#### [EXCERPT PROVIDED]
++++++++
Here is an interesting 1999 piece regarding the only democrat who is currently running for Ohio gov.

Coleman's cabinet making
Keeping an eye on who might join the Mayor-elect's staff

by Bob Fitrakis
Now that the Michael Coleman election celebration is over and sobriety has set in, we should take note of a few early disturbing signs. In Sunday's Columbus Dispatch, Joe Hallett pointed out the all-too-visible presence of controversial developer, streetwear entrepreneur and hair salon owner T.G. Banks on Coleman's election night dais. Hallett reported that Banks gave the mayor-elect a "kiss on the cheek."

Mike needs to remember that Judas betrayed Jesus in a similar way. And Banks swings both ways: he was the leading minority construction management contractor during the Republican Voinovich administration and he was deeply embroiled with Governor Voinovich's disgraced Chief of Staff Paul Mifsud.

But Banks may be the least of Coleman's problems, if the reports concerning his possible staff and cabinet appointments are true. Last week, The Other Paper reported without comment that Warren Tyler is "expected to have a major role in Coleman's transition team and, therefore, an inside track on any administrative post he might want." The Other Paper mentioned him as a possible chief of staff. Fellow former high-ranking official in the Celeste administration, David Baker, was named as a possible director of trade and development appointee.

Currently, Tyler is technically Baker's boss at the non-profit Columbus Urban Growth Corporation, where Baker is president and Tyler is chair of the board. The Urban Growth Corporation, a Coleman initiative, was founded in 1996 with $275,000 from city coffers. Baker, the former development director under Governor Richard F. Celeste, is the husband of newly elected and well-connected Columbus School Board member Stephanie Hightower.

Tyler first headed the state Commerce Department and later the Ohio Environmental Protection Agency for the Celeste administration. He moved to the Ohio EPA soon after the Home State Savings and Loan scandal blew up on his watch at the Commerce Department, which he directed from January 1983 to February 1985.

In August 1985, Tyler testified before the Ohio General Assembly's Joint Select Committee on Savings and Loans and admitted to talking to Marvin L. Warner, later convicted for his role in the scandal, about the company's peculiar and shaky investments.

Tyler's testimony of his conversation with Warner differed markedly from the testimony of former Chief Examiner of Savings and Loans, Kurt A. Kreinbring. Kreinbring told the Dispatch that he resigned from his state job "because of his frustration of the [Celeste] administration's unwillingness or inability to force Home State to divest itself of the E.S.M. investments." E.S.M. was a Florida company that sold securities deemed to be extremely risky by government regulators.
++++++++
#### [DATA EXTRACT]

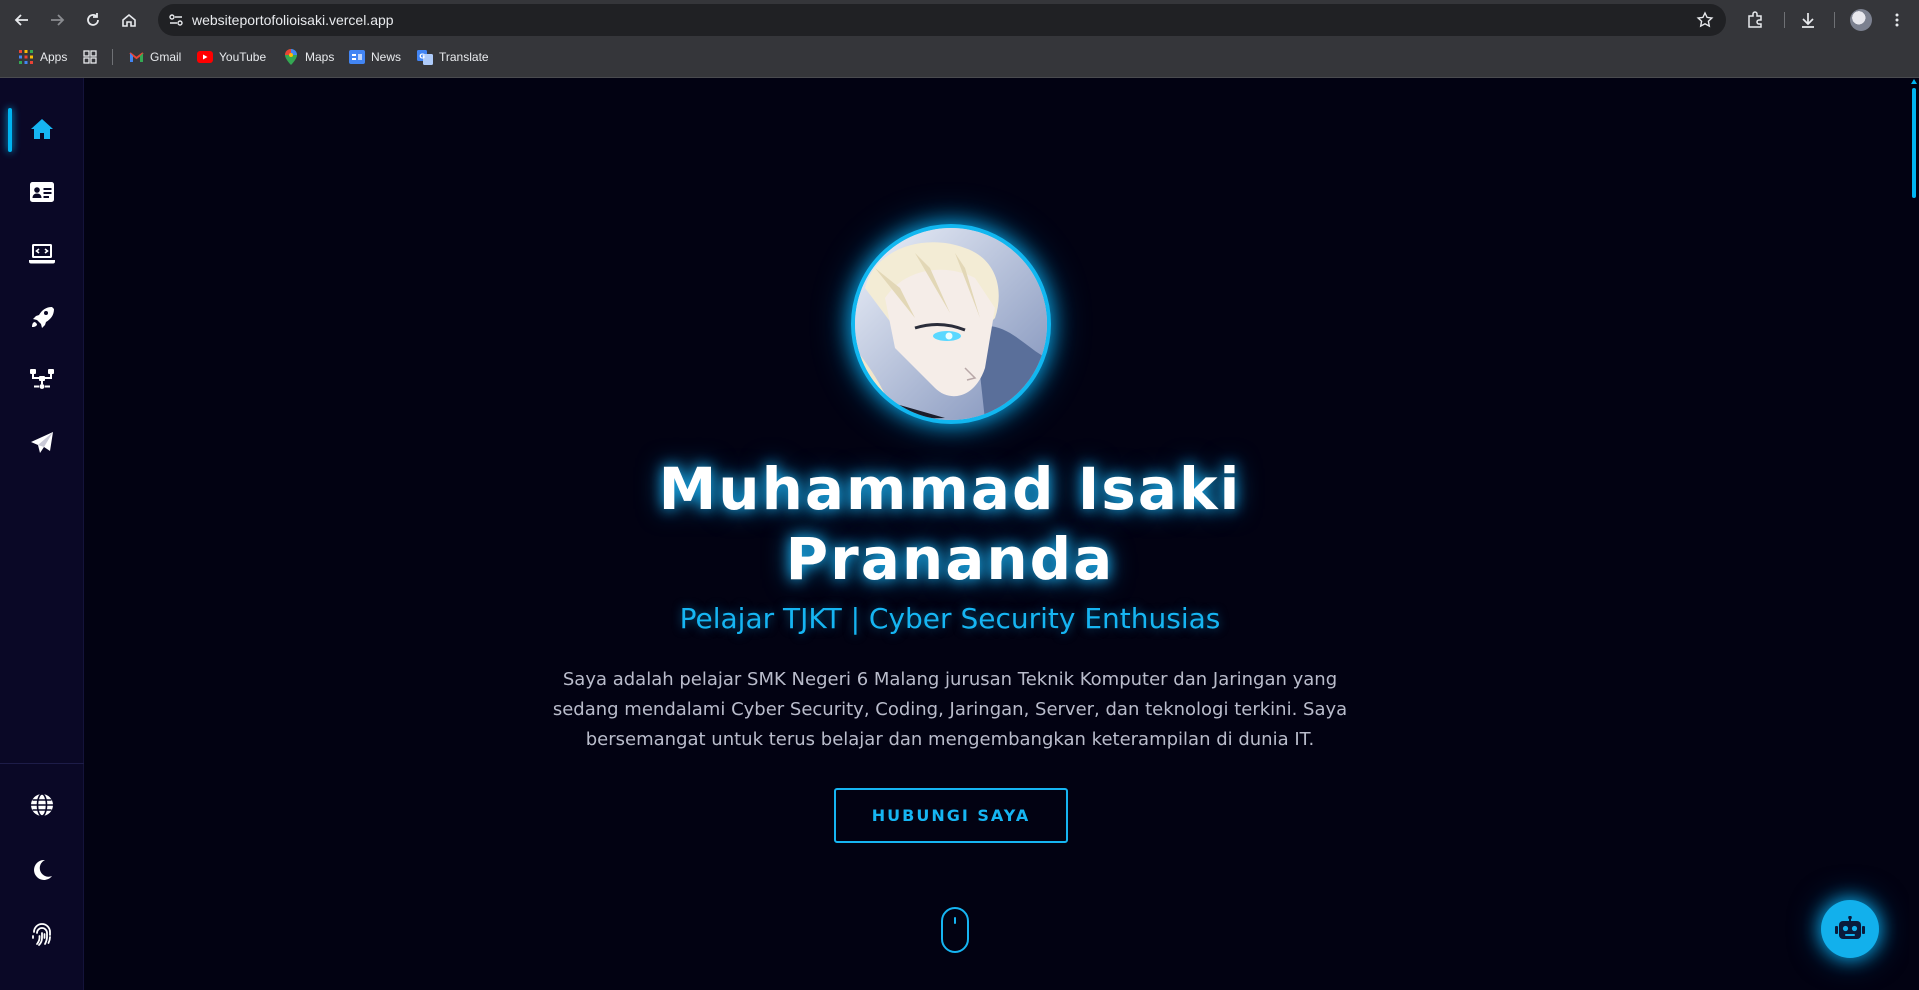 This screenshot has width=1919, height=990. I want to click on bookmark-youtube: YouTube, so click(232, 57). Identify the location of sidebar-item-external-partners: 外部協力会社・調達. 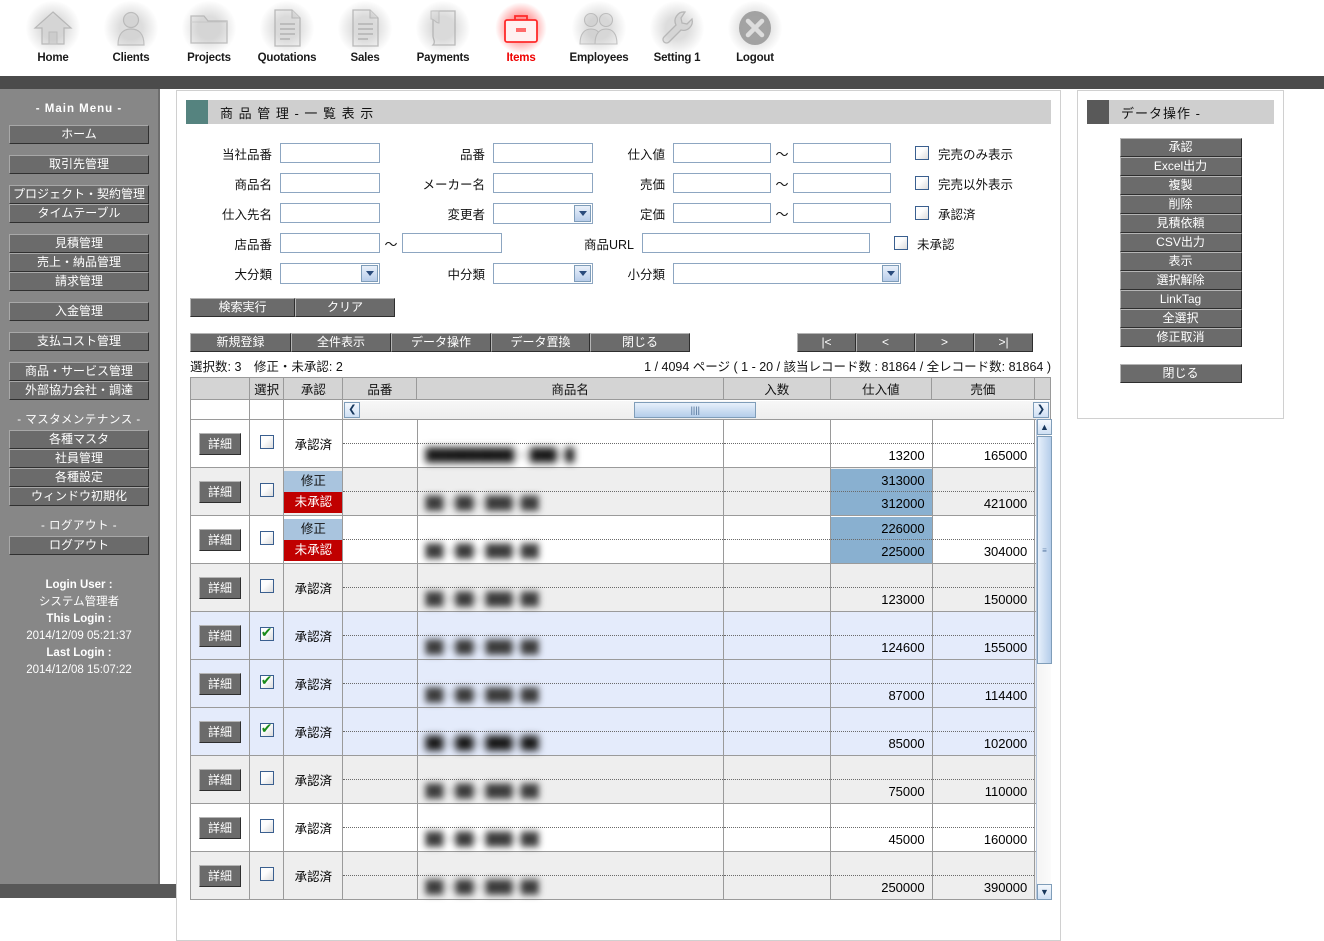
(79, 390).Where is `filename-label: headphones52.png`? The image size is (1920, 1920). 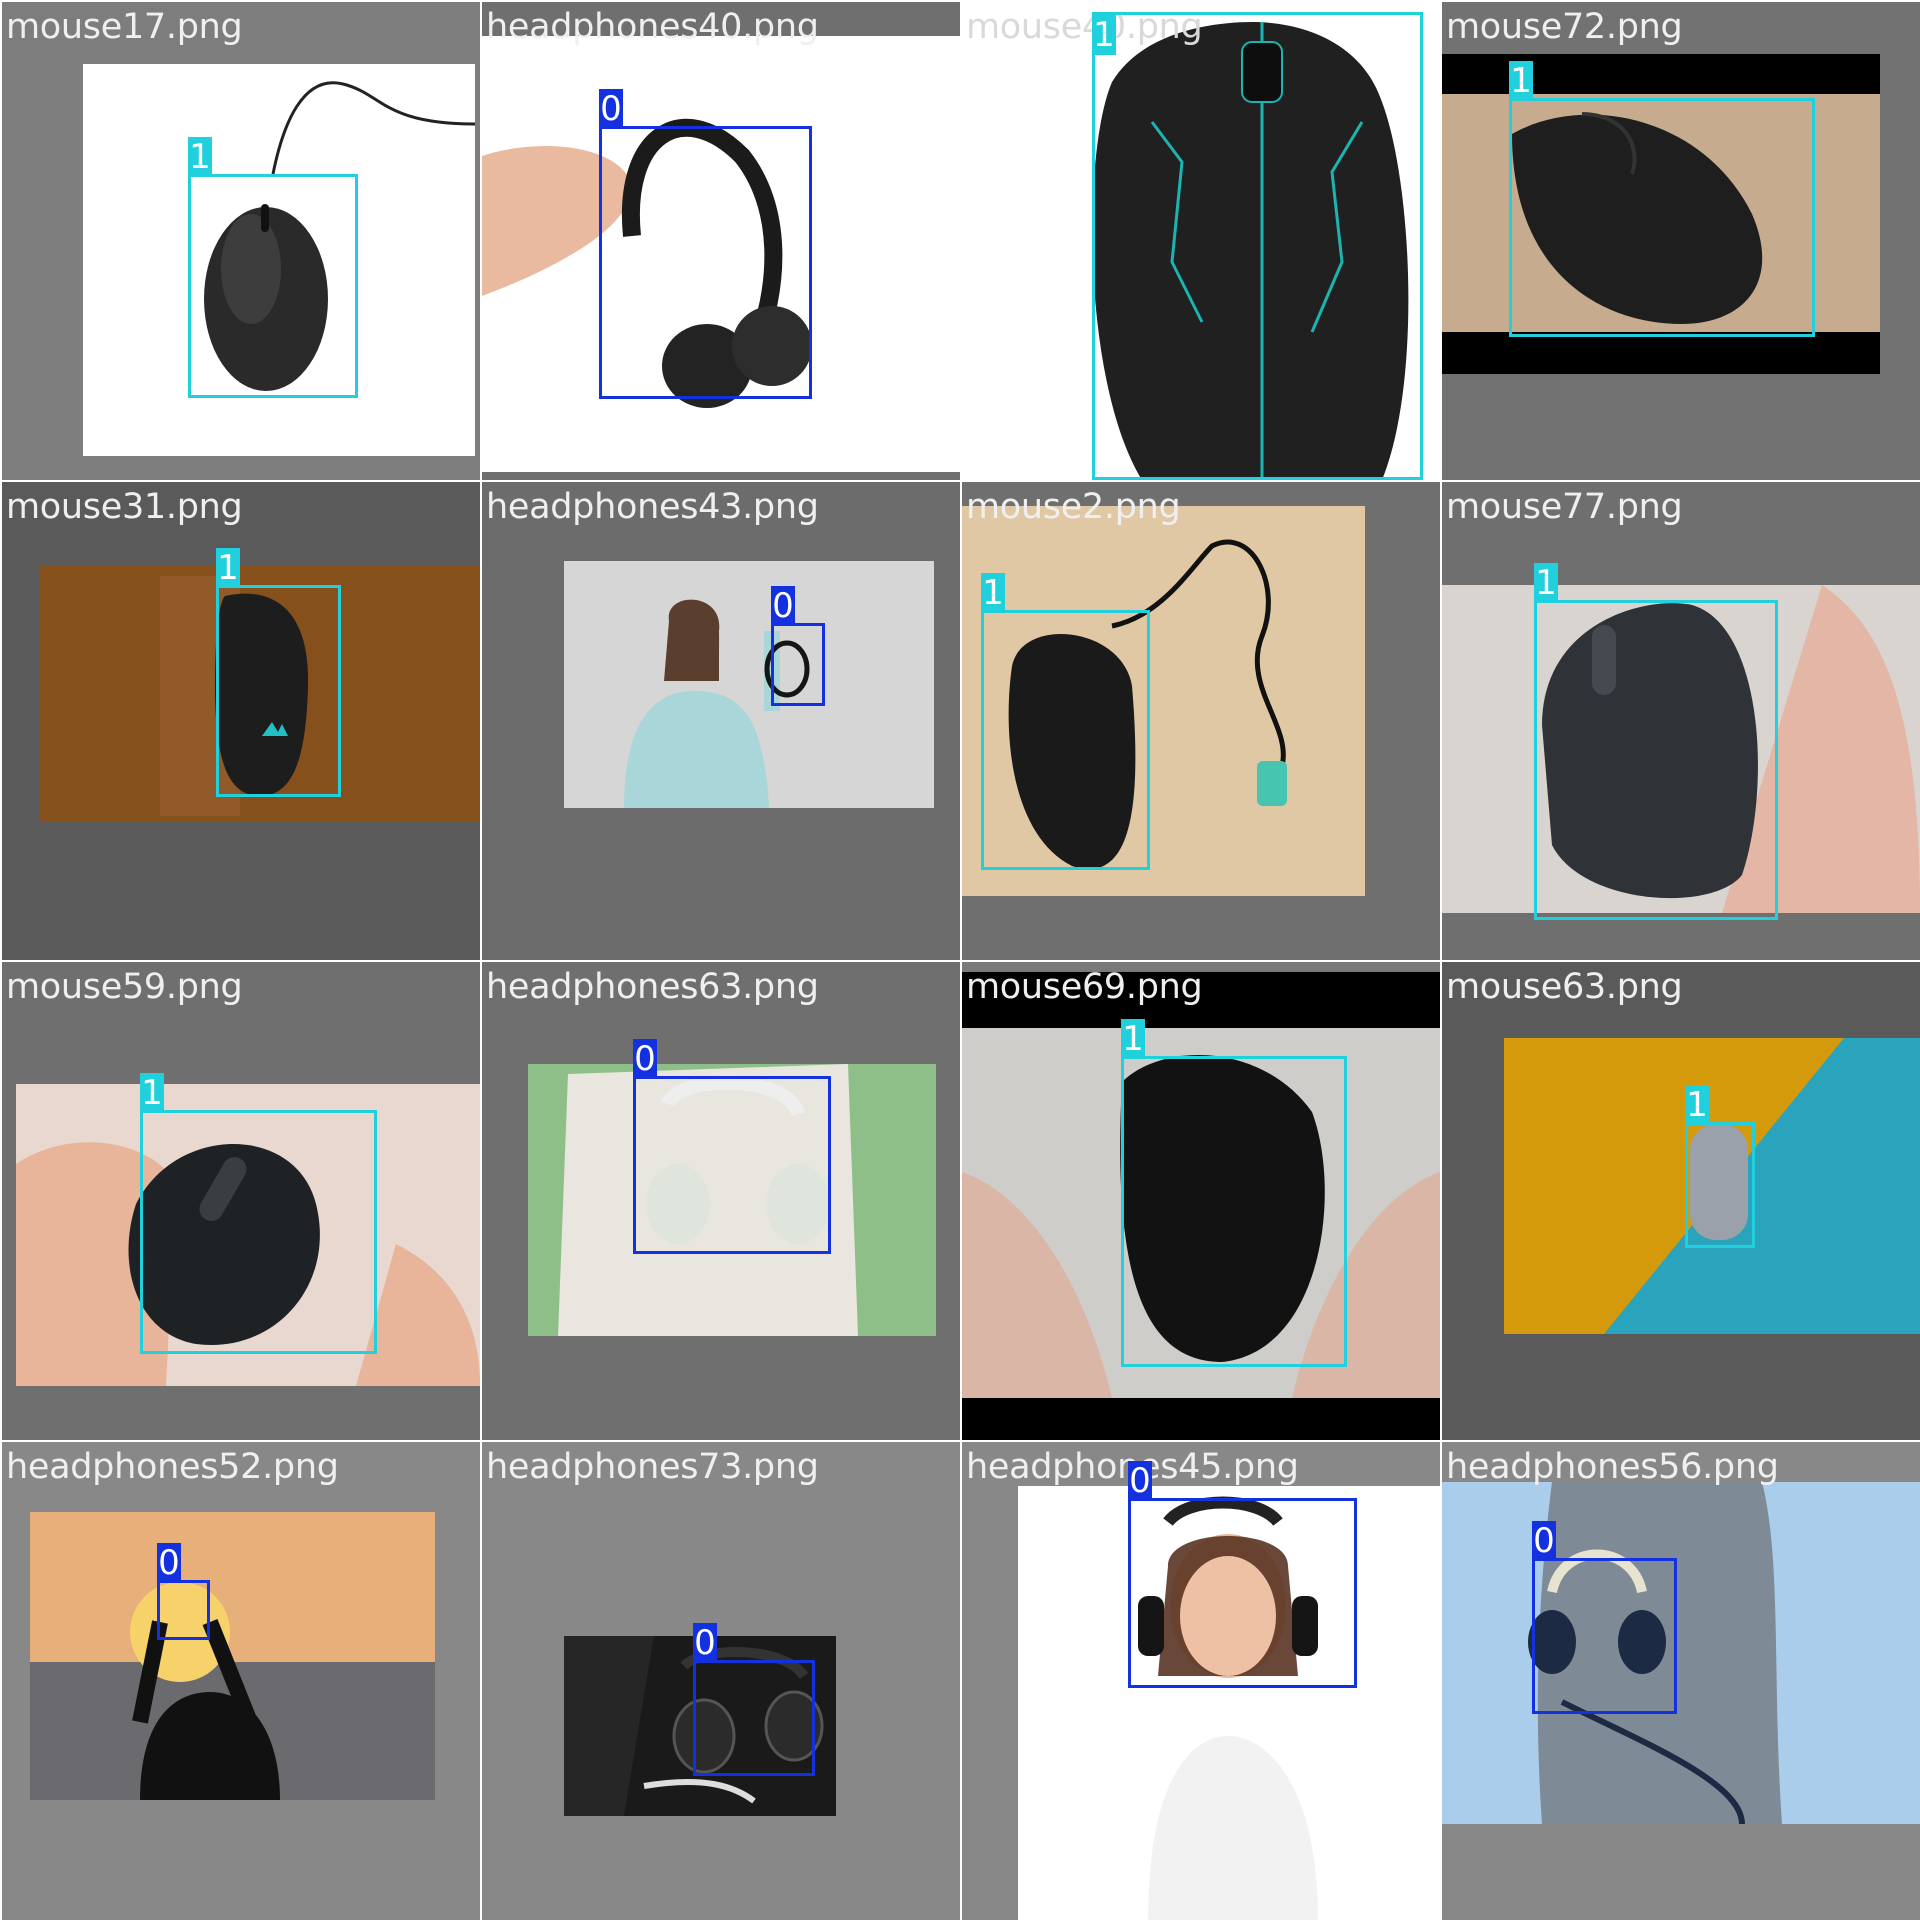 filename-label: headphones52.png is located at coordinates (172, 1467).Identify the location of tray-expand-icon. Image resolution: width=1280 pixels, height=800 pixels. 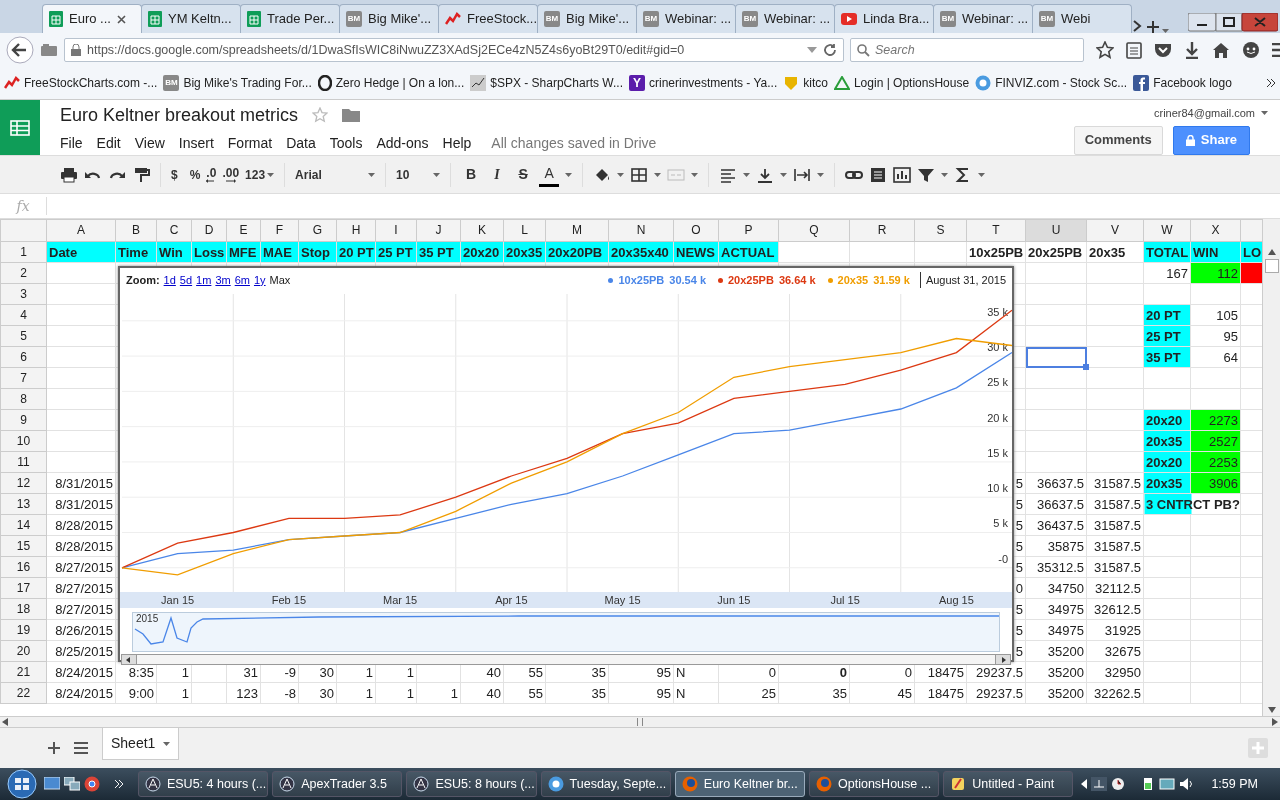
++++++++
#### [ABOUT THIS TASK]
Rewrite the passage of the piece on Coleman's cabinet starting at "Tyler's testimony of" and ending at "by government regulators.", swapping "markedly" for "sharply".

#### [SOLUTION TO THIS EXERCISE]
Tyler's testimony of his conversation with Warner differed sharply from the testimony of former Chief Examiner of Savings and Loans, Kurt A. Kreinbring. Kreinbring told the Dispatch that he resigned from his state job "because of his frustration of the [Celeste] administration's unwillingness or inability to force Home State to divest itself of the E.S.M. investments." E.S.M. was a Florida company that sold securities deemed to be extremely risky by government regulators.